Gene Editing to Correct Genetic Problems in Human Embryos is a Step Closer to Reality
CRISPR” (pronounced “crisper”) stands for Clustered Regularly Interspaced Short Palindromic Repeats, and researchers have developed a new version, CRISPR-Cas9, to edit the base pairs of genes. Yesterday, in the Journal " Nature Medicine" a team of researchers announced that they had successfully edited genes in mouse fetuses to correct a condition known as hereditary tyrosinemia type 1, a potentially fatal genetic disease.
The use of CRISPR on humans is still a few years away, but researchers are excited about its potential to cure a wide variety of genetic diseases.

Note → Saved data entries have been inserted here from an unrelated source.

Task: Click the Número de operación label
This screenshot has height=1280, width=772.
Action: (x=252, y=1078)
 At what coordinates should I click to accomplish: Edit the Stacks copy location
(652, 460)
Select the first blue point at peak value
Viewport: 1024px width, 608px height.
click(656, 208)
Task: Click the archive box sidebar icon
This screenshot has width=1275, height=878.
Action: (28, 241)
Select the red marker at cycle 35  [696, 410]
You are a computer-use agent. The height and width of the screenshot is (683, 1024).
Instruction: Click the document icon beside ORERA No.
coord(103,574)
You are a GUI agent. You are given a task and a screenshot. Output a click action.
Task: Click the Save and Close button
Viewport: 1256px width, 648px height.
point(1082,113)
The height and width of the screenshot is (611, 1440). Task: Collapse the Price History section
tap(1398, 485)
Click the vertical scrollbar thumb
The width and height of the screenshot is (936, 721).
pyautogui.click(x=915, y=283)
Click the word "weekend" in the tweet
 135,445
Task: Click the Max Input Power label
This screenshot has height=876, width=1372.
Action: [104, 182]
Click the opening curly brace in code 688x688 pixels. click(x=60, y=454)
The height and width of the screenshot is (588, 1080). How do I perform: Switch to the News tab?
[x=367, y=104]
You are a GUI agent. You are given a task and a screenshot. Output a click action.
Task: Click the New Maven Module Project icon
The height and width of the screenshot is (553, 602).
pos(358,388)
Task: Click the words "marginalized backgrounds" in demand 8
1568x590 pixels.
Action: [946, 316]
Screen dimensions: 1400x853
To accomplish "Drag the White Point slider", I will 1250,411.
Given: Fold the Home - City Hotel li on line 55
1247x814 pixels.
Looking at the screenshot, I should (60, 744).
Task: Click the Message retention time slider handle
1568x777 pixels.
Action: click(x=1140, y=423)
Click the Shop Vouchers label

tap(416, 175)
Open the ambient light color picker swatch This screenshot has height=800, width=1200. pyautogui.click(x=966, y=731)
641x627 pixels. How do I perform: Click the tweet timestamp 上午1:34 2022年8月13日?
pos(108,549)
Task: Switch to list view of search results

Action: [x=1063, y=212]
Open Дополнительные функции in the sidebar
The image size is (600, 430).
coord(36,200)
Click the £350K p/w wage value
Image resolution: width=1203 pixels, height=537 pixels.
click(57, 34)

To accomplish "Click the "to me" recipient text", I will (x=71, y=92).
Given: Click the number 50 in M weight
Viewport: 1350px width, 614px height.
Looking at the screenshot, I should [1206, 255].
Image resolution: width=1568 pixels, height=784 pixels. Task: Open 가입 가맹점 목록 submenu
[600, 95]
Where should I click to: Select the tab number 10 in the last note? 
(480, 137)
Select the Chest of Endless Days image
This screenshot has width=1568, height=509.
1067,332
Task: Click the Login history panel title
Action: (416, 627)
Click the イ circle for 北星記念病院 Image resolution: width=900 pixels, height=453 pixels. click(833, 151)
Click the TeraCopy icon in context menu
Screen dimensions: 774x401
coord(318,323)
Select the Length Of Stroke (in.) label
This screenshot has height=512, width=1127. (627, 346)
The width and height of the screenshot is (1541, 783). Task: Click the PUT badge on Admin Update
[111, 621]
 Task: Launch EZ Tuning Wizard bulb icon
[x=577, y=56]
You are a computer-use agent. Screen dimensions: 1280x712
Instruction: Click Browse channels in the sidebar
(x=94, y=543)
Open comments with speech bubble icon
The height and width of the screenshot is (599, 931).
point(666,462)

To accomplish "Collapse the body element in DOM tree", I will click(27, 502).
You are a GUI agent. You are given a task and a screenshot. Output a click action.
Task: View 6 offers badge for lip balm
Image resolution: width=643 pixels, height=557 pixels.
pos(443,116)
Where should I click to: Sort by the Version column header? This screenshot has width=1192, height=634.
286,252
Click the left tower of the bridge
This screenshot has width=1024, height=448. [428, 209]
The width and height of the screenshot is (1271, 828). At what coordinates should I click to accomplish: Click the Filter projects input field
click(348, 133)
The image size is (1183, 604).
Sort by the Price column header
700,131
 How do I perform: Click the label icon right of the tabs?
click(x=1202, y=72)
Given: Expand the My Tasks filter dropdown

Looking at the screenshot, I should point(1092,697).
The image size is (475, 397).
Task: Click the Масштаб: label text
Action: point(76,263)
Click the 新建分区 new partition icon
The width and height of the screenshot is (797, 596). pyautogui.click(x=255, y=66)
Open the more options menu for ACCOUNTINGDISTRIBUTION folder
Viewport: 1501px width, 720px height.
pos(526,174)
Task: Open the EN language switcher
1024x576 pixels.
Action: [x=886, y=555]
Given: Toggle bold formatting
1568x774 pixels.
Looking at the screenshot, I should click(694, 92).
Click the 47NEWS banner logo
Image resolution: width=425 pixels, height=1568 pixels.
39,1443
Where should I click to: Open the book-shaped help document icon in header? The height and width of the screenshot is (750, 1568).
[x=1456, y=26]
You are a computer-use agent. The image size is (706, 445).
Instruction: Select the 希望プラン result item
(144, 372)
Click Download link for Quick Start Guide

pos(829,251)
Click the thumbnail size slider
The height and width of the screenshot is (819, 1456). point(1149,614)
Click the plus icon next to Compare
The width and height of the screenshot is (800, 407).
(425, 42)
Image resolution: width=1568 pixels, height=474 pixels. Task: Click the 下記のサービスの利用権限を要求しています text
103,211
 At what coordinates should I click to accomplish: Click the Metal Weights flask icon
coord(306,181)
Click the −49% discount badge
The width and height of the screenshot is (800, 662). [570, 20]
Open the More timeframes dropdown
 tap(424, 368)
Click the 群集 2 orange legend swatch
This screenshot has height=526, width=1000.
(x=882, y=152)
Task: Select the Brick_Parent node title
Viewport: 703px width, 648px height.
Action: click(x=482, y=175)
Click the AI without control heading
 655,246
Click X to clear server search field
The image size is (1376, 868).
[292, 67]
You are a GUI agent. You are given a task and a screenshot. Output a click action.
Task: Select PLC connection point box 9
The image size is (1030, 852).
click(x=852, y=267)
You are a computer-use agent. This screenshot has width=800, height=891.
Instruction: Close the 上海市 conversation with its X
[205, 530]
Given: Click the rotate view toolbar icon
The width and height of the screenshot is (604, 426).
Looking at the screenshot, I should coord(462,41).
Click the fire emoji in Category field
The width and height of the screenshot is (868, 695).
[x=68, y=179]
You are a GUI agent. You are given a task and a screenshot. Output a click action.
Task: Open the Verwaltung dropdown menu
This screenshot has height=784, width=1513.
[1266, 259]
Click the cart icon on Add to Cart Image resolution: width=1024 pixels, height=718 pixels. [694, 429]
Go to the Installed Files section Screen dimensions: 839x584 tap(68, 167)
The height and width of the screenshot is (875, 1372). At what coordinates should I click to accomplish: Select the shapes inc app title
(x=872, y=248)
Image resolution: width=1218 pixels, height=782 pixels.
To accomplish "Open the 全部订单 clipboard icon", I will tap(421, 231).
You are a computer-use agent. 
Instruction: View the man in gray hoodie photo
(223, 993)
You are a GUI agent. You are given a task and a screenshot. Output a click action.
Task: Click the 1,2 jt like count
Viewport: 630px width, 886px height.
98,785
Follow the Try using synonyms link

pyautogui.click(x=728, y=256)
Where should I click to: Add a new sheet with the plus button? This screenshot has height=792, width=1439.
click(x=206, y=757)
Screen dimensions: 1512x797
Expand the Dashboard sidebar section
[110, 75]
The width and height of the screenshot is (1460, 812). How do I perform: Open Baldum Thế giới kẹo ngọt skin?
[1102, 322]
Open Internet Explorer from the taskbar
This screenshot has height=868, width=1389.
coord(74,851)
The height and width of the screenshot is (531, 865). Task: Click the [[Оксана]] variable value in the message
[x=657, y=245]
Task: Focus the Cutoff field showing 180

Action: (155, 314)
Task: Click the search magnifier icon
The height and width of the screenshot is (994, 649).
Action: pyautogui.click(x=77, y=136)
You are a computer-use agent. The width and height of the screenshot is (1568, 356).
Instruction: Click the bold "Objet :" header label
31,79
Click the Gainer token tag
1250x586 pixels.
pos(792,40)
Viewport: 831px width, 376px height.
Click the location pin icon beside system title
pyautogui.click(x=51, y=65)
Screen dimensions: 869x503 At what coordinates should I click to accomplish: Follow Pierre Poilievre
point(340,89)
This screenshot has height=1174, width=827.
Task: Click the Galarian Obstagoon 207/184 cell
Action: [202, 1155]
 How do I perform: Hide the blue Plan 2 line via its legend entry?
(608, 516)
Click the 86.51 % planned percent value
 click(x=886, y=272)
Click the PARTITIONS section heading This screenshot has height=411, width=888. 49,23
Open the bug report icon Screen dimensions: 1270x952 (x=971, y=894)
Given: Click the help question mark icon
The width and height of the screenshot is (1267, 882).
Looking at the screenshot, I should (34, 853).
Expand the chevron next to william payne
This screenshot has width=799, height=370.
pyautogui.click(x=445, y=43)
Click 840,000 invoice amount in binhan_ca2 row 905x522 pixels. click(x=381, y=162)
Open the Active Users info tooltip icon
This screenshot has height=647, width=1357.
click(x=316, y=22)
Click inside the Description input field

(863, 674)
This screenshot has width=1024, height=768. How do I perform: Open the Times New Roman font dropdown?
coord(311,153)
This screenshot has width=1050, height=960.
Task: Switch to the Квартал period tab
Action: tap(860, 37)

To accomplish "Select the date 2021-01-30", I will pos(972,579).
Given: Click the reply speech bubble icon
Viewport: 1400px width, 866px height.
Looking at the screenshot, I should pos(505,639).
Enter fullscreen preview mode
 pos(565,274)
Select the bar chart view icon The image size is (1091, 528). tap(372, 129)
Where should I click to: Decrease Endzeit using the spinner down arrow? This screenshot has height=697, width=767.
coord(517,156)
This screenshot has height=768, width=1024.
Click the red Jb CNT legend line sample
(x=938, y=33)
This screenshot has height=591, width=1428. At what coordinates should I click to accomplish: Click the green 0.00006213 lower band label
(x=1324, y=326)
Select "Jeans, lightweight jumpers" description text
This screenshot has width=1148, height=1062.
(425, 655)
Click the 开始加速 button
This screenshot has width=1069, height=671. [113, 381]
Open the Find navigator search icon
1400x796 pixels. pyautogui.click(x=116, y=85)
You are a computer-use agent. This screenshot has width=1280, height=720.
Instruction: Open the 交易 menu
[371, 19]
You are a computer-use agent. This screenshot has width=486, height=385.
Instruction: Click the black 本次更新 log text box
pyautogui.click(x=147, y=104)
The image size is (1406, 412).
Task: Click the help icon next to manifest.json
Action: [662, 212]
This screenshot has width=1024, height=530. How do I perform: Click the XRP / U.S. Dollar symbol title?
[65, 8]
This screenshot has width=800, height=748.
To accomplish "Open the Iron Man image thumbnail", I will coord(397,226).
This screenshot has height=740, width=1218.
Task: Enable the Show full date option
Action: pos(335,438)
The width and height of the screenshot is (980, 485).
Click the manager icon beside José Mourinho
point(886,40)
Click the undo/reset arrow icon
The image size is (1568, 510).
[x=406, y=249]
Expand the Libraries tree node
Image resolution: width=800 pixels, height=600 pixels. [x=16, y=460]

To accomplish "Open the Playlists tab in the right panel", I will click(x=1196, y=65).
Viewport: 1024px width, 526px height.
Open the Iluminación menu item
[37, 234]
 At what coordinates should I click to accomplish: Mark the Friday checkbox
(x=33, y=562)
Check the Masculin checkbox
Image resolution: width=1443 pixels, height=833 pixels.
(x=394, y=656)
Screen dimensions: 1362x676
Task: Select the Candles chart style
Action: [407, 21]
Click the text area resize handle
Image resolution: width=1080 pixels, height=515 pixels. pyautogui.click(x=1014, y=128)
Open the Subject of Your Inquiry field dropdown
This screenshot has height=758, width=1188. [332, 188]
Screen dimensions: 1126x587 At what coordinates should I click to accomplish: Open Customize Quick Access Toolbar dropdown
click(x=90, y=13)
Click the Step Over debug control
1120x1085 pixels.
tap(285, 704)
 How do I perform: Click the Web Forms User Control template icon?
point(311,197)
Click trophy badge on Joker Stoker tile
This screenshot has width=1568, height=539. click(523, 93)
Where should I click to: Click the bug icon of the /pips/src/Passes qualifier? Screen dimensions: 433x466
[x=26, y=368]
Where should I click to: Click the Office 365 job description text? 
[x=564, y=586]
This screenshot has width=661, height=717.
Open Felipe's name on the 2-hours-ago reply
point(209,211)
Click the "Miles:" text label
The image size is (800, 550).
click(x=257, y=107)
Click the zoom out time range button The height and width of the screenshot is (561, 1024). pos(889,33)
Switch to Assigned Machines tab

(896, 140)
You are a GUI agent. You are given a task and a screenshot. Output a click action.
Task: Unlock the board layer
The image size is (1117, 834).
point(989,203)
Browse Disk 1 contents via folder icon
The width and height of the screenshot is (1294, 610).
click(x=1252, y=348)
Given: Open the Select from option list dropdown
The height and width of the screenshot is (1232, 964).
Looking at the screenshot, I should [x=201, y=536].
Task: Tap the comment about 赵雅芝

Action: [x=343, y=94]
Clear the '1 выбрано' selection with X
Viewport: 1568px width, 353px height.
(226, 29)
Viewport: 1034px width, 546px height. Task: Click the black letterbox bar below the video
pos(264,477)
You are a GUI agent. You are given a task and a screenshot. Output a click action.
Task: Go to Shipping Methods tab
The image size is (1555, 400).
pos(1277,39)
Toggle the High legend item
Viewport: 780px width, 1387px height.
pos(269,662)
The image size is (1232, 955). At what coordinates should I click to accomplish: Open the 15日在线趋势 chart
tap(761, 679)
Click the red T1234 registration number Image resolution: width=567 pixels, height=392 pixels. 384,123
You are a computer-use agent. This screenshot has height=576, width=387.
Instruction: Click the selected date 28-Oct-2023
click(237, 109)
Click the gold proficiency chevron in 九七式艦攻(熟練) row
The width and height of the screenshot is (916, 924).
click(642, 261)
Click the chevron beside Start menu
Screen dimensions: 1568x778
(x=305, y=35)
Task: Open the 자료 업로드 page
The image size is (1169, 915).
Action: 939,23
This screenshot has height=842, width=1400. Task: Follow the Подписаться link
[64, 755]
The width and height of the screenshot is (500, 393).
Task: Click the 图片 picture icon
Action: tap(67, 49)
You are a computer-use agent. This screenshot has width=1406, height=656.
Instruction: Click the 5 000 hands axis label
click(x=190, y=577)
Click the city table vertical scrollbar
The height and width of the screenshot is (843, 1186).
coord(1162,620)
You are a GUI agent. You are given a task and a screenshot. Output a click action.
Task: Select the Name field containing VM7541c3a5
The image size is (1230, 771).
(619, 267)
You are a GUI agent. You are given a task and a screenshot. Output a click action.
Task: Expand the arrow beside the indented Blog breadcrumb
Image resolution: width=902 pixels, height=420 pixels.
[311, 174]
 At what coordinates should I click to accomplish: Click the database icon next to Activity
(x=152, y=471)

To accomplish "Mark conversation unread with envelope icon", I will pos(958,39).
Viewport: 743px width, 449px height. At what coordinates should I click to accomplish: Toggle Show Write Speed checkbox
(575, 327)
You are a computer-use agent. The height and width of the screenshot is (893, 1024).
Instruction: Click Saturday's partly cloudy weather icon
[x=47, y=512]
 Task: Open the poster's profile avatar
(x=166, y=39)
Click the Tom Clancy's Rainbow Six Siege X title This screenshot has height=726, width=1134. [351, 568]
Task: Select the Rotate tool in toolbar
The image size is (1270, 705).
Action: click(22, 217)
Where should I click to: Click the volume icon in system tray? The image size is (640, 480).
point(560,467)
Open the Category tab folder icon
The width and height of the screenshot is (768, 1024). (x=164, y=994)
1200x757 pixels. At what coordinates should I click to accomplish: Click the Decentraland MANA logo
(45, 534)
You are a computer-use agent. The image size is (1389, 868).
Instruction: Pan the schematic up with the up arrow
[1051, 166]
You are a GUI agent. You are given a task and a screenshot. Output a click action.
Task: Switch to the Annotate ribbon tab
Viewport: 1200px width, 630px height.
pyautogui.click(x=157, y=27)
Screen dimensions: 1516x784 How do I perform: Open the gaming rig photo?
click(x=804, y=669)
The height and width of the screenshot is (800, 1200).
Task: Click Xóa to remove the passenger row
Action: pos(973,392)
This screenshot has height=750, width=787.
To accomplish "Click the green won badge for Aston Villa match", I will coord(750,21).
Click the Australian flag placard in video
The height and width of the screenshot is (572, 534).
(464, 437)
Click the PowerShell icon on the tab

The Guardian: "Robin Lovell-Badge, head of the division of stem cell biology and developmental genetics at the Francis Crick Institute in London, welcomed the study."
“These are important proof-of-principle experiments that suggest that genetically inherited liver diseases might be avoided by correcting a defect before the effects of the mutation will have compromised liver function in the newborn child,” he said."
"Lovell-Badge also said the base editing methods “are particularly exciting, because up to 50% of inherited mono-genetic diseases (where the defect is due to a mutation in a single gene) are due to single base-pair substitutions.”